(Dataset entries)
^^^^
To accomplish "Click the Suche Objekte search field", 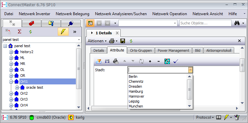I will pyautogui.click(x=205, y=23).
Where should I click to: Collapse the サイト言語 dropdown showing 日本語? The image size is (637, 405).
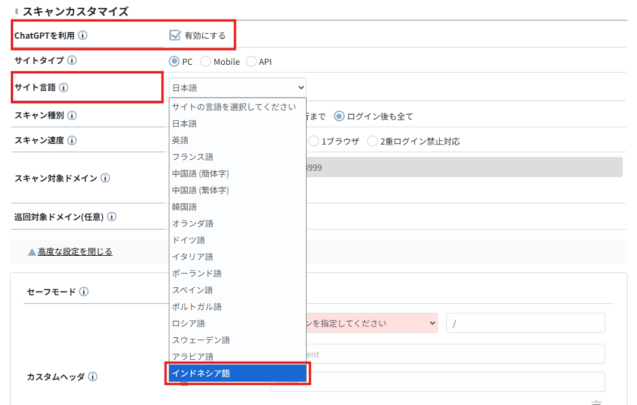tap(238, 87)
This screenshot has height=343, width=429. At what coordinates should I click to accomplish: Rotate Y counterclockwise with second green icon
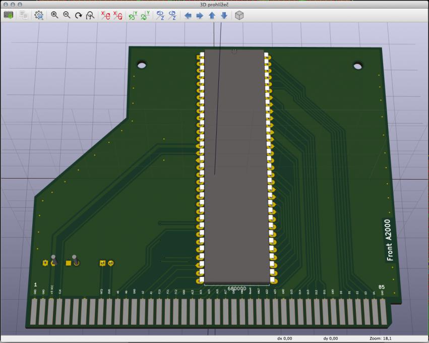pos(145,15)
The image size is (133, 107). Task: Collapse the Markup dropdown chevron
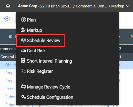(128, 6)
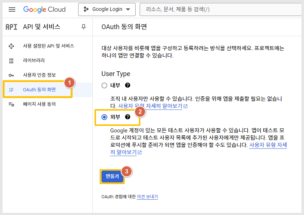The height and width of the screenshot is (215, 304).
Task: Click the Google Cloud logo
Action: coord(44,9)
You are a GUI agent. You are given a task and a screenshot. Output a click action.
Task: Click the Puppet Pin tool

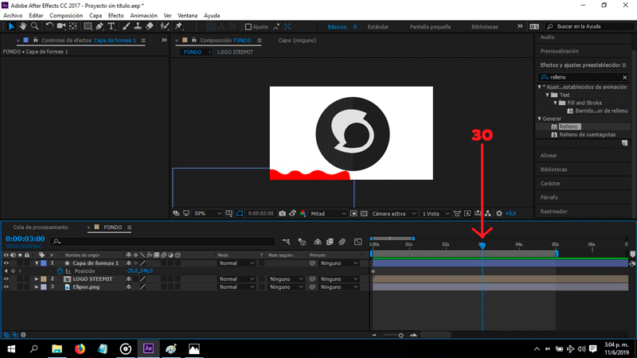coord(180,26)
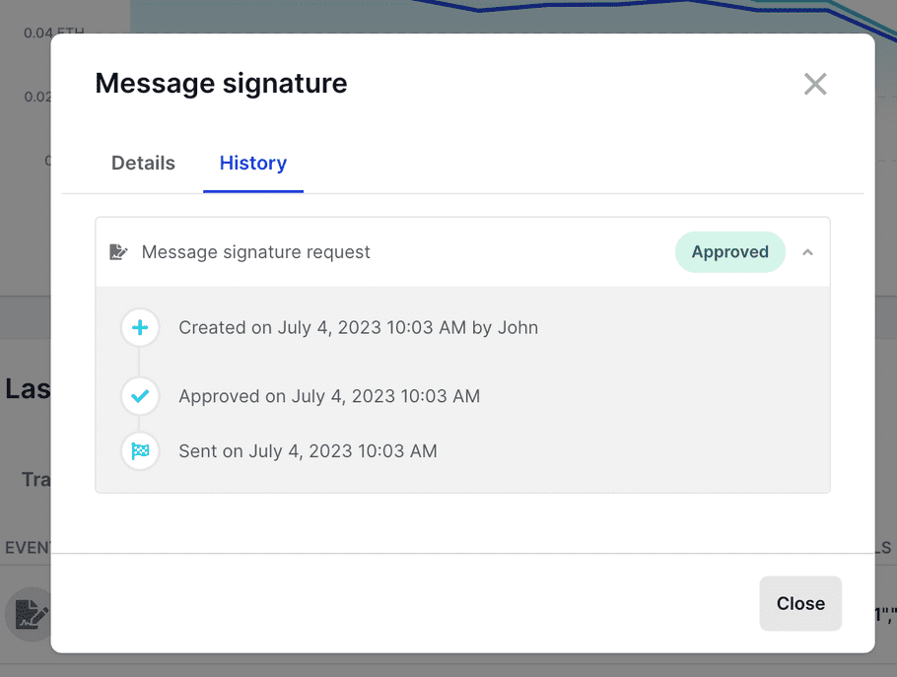The image size is (897, 677).
Task: Click the checkmark icon for Approved event
Action: [x=140, y=396]
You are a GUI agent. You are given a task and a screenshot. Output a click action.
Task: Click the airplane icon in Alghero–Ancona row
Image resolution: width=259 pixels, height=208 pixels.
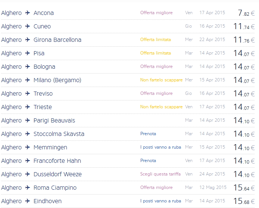point(28,13)
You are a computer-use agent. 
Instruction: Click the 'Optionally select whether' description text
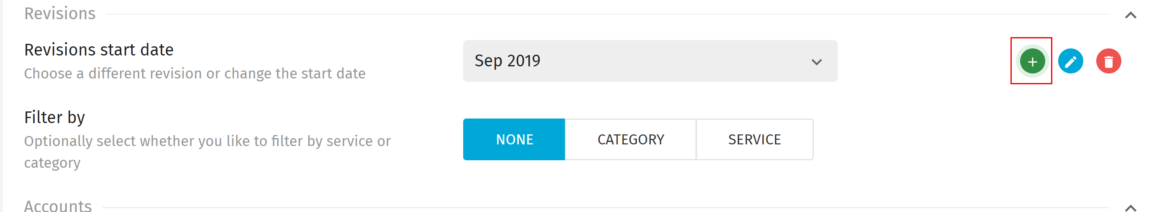[207, 152]
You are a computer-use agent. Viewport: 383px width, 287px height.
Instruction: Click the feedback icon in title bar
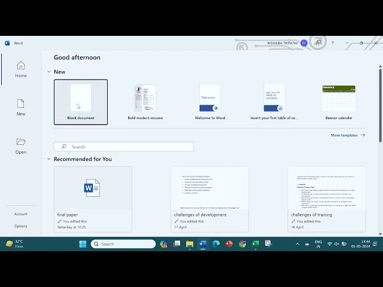[x=318, y=43]
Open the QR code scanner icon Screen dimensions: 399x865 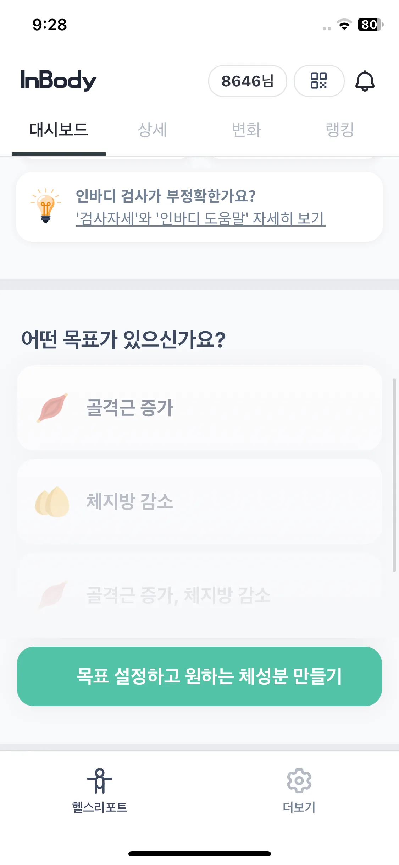(319, 81)
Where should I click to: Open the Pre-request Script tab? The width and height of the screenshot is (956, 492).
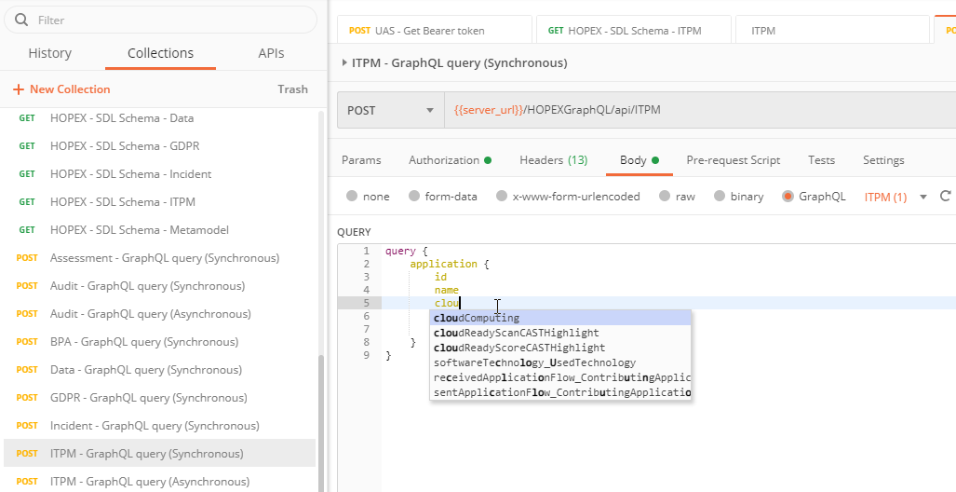(x=733, y=160)
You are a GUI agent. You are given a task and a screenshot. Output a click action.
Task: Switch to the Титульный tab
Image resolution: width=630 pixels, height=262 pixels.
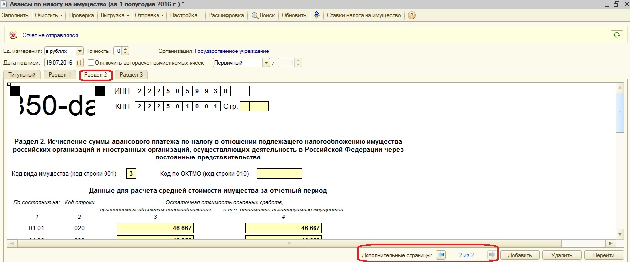[21, 75]
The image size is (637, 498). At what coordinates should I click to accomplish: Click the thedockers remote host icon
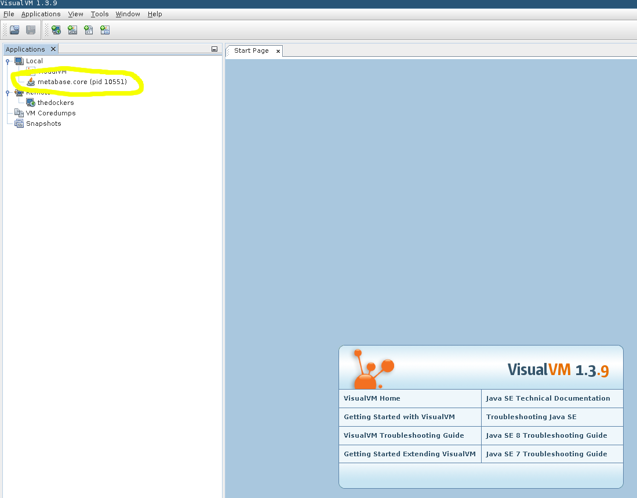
^^^^
- _HOW TO COMPLETE THIS TASK_
What lines above mention "computer"? Copy each one.

- _RESPONSE TO THE TASK_
You are a computer-use agent. 
You are a computer-use agent. Viewport: 383px width, 287px height.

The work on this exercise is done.